BARRAGE - Mis à mal lors de la présidentielle, le front républicain est remis au goût du jour par François Baroin, chef de file LR pour les législatives, mais aussi par Christophe Castaner, le porte-parole du gouvernement. Cette notion de coalition pour faire battre l'extrême droite a structuré plus de 60 ans de vie politique française, avec des hauts et des bas...

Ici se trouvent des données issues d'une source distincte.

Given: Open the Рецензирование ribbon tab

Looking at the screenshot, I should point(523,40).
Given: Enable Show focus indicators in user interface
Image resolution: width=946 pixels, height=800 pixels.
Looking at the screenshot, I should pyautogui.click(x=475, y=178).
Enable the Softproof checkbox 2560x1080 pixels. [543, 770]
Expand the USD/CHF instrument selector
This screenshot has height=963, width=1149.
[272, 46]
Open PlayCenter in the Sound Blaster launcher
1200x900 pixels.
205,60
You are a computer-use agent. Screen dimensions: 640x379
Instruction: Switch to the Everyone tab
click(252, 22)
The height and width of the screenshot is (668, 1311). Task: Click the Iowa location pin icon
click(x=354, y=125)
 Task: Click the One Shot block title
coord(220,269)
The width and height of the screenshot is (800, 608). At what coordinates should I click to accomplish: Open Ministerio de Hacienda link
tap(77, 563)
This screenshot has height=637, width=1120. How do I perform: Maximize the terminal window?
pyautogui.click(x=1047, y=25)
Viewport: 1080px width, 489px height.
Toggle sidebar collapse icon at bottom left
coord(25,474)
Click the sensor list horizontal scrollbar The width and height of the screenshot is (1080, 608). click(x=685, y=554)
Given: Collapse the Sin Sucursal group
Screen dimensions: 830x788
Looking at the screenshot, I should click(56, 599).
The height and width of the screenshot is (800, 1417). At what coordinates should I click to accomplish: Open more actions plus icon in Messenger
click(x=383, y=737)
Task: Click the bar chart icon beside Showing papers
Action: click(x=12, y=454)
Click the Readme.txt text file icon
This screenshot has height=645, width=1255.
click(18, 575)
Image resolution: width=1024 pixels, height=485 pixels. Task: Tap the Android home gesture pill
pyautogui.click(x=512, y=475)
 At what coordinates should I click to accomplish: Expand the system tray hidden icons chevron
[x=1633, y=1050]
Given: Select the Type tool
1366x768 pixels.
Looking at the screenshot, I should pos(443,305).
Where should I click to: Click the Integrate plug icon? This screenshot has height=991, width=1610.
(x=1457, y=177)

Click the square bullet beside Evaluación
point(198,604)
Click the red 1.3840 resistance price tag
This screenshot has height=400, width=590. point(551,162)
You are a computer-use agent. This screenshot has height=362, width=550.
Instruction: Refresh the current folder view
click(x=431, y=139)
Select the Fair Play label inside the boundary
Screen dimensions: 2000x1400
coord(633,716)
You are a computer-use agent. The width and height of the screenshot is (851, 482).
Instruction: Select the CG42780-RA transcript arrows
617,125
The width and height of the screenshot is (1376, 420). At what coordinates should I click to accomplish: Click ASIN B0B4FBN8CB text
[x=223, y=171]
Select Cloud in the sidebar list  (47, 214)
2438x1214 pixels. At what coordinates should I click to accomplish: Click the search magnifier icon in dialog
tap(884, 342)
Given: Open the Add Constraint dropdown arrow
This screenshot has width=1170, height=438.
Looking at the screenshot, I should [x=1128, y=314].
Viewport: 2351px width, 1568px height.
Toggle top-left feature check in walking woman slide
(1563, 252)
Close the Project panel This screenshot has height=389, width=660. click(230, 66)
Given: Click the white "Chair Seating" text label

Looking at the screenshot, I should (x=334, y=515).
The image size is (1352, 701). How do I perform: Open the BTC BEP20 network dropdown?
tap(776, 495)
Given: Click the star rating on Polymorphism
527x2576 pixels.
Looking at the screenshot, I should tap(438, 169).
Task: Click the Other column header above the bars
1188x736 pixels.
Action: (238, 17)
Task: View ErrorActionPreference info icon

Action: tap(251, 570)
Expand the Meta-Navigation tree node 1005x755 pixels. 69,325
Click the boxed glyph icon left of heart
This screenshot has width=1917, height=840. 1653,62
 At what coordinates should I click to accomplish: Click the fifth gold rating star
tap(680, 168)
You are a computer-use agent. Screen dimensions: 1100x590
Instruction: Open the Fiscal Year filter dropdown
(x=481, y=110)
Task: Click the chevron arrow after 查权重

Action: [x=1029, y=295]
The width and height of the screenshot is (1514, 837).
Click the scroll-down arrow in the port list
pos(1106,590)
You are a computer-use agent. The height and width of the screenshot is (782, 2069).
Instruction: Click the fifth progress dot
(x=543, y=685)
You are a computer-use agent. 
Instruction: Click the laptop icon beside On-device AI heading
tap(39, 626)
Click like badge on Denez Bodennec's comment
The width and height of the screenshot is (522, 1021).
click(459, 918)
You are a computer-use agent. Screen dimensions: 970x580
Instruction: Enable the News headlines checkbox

On entend parler de lui chaque fois que l’extrême droite est aux portes du pouvoir. Le "front républicain", entente de circonstance entre les partis de droite et de gauche, n’a peut-être pas autant de plomb dans l’aile qu'on pouvait le penser. Annoncé mort lors de l’élection présidentielle, quand de nombreuses personnalités ont refusé d'appeler à voter Emmanuel Macron pour faire barrage à Marine Le Pen, le voilà défendu par deux figures politiques de premier plan pour les législatives : François Baroin, qui mène la campagne pour Les Républicains, et Christophe Castaner, porte-parole du gouvernement.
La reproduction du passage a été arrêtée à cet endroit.